== AIM ==
Format each of the following rows as a JSON list of strings, one string per line, and leave out blank lines.

== DATA PROVIDED ==
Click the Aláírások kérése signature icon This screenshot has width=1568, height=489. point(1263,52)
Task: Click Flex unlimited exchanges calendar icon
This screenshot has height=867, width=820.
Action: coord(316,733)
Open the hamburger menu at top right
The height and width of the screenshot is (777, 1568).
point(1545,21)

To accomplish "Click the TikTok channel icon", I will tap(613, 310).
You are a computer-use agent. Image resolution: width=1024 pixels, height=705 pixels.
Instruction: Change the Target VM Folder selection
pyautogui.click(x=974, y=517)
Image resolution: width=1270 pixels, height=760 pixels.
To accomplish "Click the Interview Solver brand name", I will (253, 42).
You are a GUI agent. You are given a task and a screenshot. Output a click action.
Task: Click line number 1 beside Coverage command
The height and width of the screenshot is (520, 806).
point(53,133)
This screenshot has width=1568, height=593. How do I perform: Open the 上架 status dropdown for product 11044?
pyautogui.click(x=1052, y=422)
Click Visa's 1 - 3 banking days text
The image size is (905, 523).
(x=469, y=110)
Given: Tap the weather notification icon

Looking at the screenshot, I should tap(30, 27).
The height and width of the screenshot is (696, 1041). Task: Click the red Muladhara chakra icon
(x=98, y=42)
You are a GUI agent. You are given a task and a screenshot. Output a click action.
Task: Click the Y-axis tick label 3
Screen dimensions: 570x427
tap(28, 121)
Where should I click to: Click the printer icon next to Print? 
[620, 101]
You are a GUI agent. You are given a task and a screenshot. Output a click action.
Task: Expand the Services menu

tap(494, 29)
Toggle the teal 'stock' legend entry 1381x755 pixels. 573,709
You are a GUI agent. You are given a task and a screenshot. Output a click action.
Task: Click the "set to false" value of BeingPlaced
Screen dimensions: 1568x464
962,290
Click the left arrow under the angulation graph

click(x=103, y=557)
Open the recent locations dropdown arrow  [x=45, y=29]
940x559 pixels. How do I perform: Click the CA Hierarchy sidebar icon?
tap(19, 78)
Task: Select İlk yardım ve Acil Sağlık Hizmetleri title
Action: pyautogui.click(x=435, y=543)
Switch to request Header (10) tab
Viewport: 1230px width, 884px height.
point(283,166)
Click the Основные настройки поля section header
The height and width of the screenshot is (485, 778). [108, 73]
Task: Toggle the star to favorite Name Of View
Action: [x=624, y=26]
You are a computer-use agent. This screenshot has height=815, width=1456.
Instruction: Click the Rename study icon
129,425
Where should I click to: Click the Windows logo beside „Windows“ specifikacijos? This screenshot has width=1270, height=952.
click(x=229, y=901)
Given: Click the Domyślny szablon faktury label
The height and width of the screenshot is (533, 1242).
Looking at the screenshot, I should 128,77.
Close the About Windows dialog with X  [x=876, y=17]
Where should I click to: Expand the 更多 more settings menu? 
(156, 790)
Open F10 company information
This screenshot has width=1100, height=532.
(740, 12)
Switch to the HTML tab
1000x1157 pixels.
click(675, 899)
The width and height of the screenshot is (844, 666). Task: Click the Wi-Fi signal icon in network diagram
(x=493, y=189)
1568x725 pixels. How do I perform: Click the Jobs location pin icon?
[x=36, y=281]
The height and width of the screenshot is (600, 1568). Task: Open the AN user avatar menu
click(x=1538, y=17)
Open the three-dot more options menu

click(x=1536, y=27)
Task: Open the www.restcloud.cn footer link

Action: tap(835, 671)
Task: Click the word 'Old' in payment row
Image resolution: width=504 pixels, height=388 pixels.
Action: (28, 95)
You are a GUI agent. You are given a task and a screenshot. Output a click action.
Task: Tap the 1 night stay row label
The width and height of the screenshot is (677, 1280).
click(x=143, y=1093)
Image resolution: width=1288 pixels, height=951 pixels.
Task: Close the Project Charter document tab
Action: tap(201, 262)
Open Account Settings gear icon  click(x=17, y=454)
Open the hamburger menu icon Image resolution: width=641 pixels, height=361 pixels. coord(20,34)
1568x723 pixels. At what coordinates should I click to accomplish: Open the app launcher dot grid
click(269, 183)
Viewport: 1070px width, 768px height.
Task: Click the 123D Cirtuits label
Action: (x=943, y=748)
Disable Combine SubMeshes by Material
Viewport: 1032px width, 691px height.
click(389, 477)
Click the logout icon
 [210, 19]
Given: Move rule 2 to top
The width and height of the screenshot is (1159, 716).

== TASK ANSWER ==
[
  "Click the Aláírások kérése signature icon This screenshot has width=1568, height=489. point(1263,52)",
  "Task: Click Flex unlimited exchanges calendar icon",
  "This screenshot has height=867, width=820.",
  "Action: coord(316,733)",
  "Open the hamburger menu at top right",
  "The height and width of the screenshot is (777, 1568).",
  "point(1545,21)",
  "To accomplish \"Click the TikTok channel icon\", I will tap(613, 310).",
  "You are a computer-use agent. Image resolution: width=1024 pixels, height=705 pixels.",
  "Instruction: Change the Target VM Folder selection",
  "pyautogui.click(x=974, y=517)",
  "Image resolution: width=1270 pixels, height=760 pixels.",
  "To accomplish \"Click the Interview Solver brand name\", I will (253, 42).",
  "You are a GUI agent. You are given a task and a screenshot. Output a click action.",
  "Task: Click line number 1 beside Coverage command",
  "The height and width of the screenshot is (520, 806).",
  "point(53,133)",
  "This screenshot has width=1568, height=593. How do I perform: Open the 上架 status dropdown for product 11044?",
  "pyautogui.click(x=1052, y=422)",
  "Click Visa's 1 - 3 banking days text",
  "The image size is (905, 523).",
  "(x=469, y=110)",
  "Given: Tap the weather notification icon",
  "Looking at the screenshot, I should tap(30, 27).",
  "The height and width of the screenshot is (696, 1041). Task: Click the red Muladhara chakra icon",
  "(x=98, y=42)",
  "You are a GUI agent. You are given a task and a screenshot. Output a click action.",
  "Task: Click the Y-axis tick label 3",
  "Screen dimensions: 570x427",
  "tap(28, 121)",
  "Where should I click to: Click the printer icon next to Print? ",
  "[620, 101]",
  "You are a GUI agent. You are given a task and a screenshot. Output a click action.",
  "Task: Expand the Services menu",
  "tap(494, 29)",
  "Toggle the teal 'stock' legend entry 1381x755 pixels. 573,709",
  "You are a GUI agent. You are given a task and a screenshot. Output a click action.",
  "Task: Click the \"set to false\" value of BeingPlaced",
  "Screen dimensions: 1568x464",
  "962,290",
  "Click the left arrow under the angulation graph",
  "click(x=103, y=557)",
  "Open the recent locations dropdown arrow  [x=45, y=29]",
  "940x559 pixels. How do I perform: Click the CA Hierarchy sidebar icon?",
  "tap(19, 78)",
  "Task: Select İlk yardım ve Acil Sağlık Hizmetleri title",
  "Action: pyautogui.click(x=435, y=543)",
  "Switch to request Header (10) tab",
  "Viewport: 1230px width, 884px height.",
  "point(283,166)",
  "Click the Основные настройки поля section header",
  "The height and width of the screenshot is (485, 778). [108, 73]",
  "Task: Toggle the star to favorite Name Of View",
  "Action: [x=624, y=26]",
  "You are a computer-use agent. This screenshot has height=815, width=1456.",
  "Instruction: Click the Rename study icon",
  "129,425",
  "Where should I click to: Click the Windows logo beside „Windows“ specifikacijos? This screenshot has width=1270, height=952.",
  "click(x=229, y=901)",
  "Given: Click the Domyślny szablon faktury label",
  "The height and width of the screenshot is (533, 1242).",
  "Looking at the screenshot, I should 128,77.",
  "Close the About Windows dialog with X  [x=876, y=17]",
  "Where should I click to: Expand the 更多 more settings menu? ",
  "(156, 790)",
  "Open F10 company information",
  "This screenshot has width=1100, height=532.",
  "(740, 12)",
  "Switch to the HTML tab",
  "1000x1157 pixels.",
  "click(675, 899)",
  "The width and height of the screenshot is (844, 666). Task: Click the Wi-Fi signal icon in network diagram",
  "(x=493, y=189)",
  "1568x725 pixels. How do I perform: Click the Jobs location pin icon?",
  "[x=36, y=281]",
  "The height and width of the screenshot is (600, 1568). Task: Open the AN user avatar menu",
  "click(x=1538, y=17)",
  "Open the three-dot more options menu",
  "click(x=1536, y=27)",
  "Task: Open the www.restcloud.cn footer link",
  "Action: tap(835, 671)",
  "Task: Click the word 'Old' in payment row",
  "Image resolution: width=504 pixels, height=388 pixels.",
  "Action: (28, 95)",
  "You are a GUI agent. You are given a task and a screenshot. Output a click action.",
  "Task: Tap the 1 night stay row label",
  "The width and height of the screenshot is (677, 1280).",
  "click(x=143, y=1093)",
  "Image resolution: width=1288 pixels, height=951 pixels.",
  "Task: Close the Project Charter document tab",
  "Action: tap(201, 262)",
  "Open Account Settings gear icon  click(x=17, y=454)",
  "Open the hamburger menu icon Image resolution: width=641 pixels, height=361 pixels. coord(20,34)",
  "1568x723 pixels. At what coordinates should I click to accomplish: Open the app launcher dot grid",
  "click(269, 183)",
  "Viewport: 1070px width, 768px height.",
  "Task: Click the 123D Cirtuits label",
  "Action: (x=943, y=748)",
  "Disable Combine SubMeshes by Material",
  "Viewport: 1032px width, 691px height.",
  "click(389, 477)",
  "Click the logout icon",
  " [210, 19]",
  "Given: Move rule 2 to top",
  "The width and height of the screenshot is (1159, 716)."
]